The whole listing, repeated exactly, is what this task asks for.

*** Begin section ***

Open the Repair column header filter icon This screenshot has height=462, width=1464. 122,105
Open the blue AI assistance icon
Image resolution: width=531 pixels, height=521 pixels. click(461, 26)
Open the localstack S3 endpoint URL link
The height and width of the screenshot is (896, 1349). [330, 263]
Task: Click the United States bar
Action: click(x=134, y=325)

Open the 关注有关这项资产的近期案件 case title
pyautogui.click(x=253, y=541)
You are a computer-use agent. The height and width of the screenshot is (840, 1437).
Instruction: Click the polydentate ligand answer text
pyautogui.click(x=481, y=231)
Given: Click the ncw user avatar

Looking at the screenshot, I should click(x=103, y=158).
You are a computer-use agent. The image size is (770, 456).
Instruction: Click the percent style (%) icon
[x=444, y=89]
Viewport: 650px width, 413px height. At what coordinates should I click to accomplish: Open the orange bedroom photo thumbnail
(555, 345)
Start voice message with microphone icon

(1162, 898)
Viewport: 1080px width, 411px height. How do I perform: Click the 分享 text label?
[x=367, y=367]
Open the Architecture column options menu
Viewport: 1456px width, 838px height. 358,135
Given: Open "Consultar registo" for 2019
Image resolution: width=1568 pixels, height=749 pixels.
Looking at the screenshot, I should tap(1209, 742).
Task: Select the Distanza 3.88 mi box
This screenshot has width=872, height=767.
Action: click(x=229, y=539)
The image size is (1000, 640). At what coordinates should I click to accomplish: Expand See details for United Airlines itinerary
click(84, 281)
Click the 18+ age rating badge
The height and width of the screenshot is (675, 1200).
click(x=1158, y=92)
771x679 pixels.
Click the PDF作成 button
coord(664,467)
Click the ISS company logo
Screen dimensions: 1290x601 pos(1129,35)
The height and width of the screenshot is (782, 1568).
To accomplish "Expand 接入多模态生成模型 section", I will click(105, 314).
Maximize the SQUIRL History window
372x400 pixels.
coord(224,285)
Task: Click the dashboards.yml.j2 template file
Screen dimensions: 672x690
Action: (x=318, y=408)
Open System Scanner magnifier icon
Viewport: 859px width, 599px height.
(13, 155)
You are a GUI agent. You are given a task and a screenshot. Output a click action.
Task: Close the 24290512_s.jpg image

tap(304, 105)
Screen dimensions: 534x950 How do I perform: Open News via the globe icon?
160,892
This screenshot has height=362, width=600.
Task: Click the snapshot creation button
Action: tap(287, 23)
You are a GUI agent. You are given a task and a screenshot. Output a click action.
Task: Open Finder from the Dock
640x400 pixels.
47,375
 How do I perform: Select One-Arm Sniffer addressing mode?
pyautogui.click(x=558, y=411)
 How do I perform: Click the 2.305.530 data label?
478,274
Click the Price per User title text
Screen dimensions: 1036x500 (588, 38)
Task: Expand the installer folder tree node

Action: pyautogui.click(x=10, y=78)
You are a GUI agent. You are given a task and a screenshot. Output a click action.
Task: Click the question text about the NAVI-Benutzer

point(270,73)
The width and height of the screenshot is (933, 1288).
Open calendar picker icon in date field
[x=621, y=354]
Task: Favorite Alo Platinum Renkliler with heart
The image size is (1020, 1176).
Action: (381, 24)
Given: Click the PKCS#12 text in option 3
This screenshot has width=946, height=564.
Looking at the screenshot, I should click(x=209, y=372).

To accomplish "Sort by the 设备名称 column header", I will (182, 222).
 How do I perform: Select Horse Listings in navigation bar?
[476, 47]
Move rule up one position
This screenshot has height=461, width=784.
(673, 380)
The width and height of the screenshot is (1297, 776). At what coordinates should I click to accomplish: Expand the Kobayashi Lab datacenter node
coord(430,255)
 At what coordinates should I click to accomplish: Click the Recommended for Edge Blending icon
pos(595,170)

*** End section ***

* _SOLUTION BELOW_
Open the Repair column header filter icon This screenshot has height=462, width=1464. 122,105
Open the blue AI assistance icon
Image resolution: width=531 pixels, height=521 pixels. click(461, 26)
Open the localstack S3 endpoint URL link
The height and width of the screenshot is (896, 1349). [330, 263]
Task: Click the United States bar
Action: click(x=134, y=325)

Open the 关注有关这项资产的近期案件 case title
pyautogui.click(x=253, y=541)
You are a computer-use agent. The height and width of the screenshot is (840, 1437).
Instruction: Click the polydentate ligand answer text
pyautogui.click(x=481, y=231)
Given: Click the ncw user avatar

Looking at the screenshot, I should click(x=103, y=158).
You are a computer-use agent. The image size is (770, 456).
Instruction: Click the percent style (%) icon
[x=444, y=89]
Viewport: 650px width, 413px height. At what coordinates should I click to accomplish: Open the orange bedroom photo thumbnail
(555, 345)
Start voice message with microphone icon

(1162, 898)
Viewport: 1080px width, 411px height. How do I perform: Click the 分享 text label?
[x=367, y=367]
Open the Architecture column options menu
Viewport: 1456px width, 838px height. 358,135
Given: Open "Consultar registo" for 2019
Image resolution: width=1568 pixels, height=749 pixels.
Looking at the screenshot, I should tap(1209, 742).
Task: Select the Distanza 3.88 mi box
This screenshot has width=872, height=767.
Action: click(x=229, y=539)
The image size is (1000, 640). At what coordinates should I click to accomplish: Expand See details for United Airlines itinerary
click(84, 281)
Click the 18+ age rating badge
The height and width of the screenshot is (675, 1200).
click(x=1158, y=92)
771x679 pixels.
Click the PDF作成 button
coord(664,467)
Click the ISS company logo
Screen dimensions: 1290x601 pos(1129,35)
The height and width of the screenshot is (782, 1568).
To accomplish "Expand 接入多模态生成模型 section", I will click(105, 314).
Maximize the SQUIRL History window
372x400 pixels.
coord(224,285)
Task: Click the dashboards.yml.j2 template file
Screen dimensions: 672x690
Action: (x=318, y=408)
Open System Scanner magnifier icon
Viewport: 859px width, 599px height.
(13, 155)
You are a GUI agent. You are given a task and a screenshot. Output a click action.
Task: Close the 24290512_s.jpg image

tap(304, 105)
Screen dimensions: 534x950 How do I perform: Open News via the globe icon?
160,892
This screenshot has height=362, width=600.
Task: Click the snapshot creation button
Action: tap(287, 23)
You are a GUI agent. You are given a task and a screenshot. Output a click action.
Task: Open Finder from the Dock
640x400 pixels.
47,375
 How do I perform: Select One-Arm Sniffer addressing mode?
pyautogui.click(x=558, y=411)
 How do I perform: Click the 2.305.530 data label?
478,274
Click the Price per User title text
Screen dimensions: 1036x500 (588, 38)
Task: Expand the installer folder tree node

Action: pyautogui.click(x=10, y=78)
You are a GUI agent. You are given a task and a screenshot. Output a click action.
Task: Click the question text about the NAVI-Benutzer

point(270,73)
The width and height of the screenshot is (933, 1288).
Open calendar picker icon in date field
[x=621, y=354]
Task: Favorite Alo Platinum Renkliler with heart
The image size is (1020, 1176).
Action: (381, 24)
Given: Click the PKCS#12 text in option 3
This screenshot has width=946, height=564.
Looking at the screenshot, I should click(x=209, y=372).

To accomplish "Sort by the 设备名称 column header", I will (182, 222).
 How do I perform: Select Horse Listings in navigation bar?
[476, 47]
Move rule up one position
This screenshot has height=461, width=784.
(673, 380)
The width and height of the screenshot is (1297, 776). At what coordinates should I click to accomplish: Expand the Kobayashi Lab datacenter node
coord(430,255)
 At what coordinates should I click to accomplish: Click the Recommended for Edge Blending icon
pos(595,170)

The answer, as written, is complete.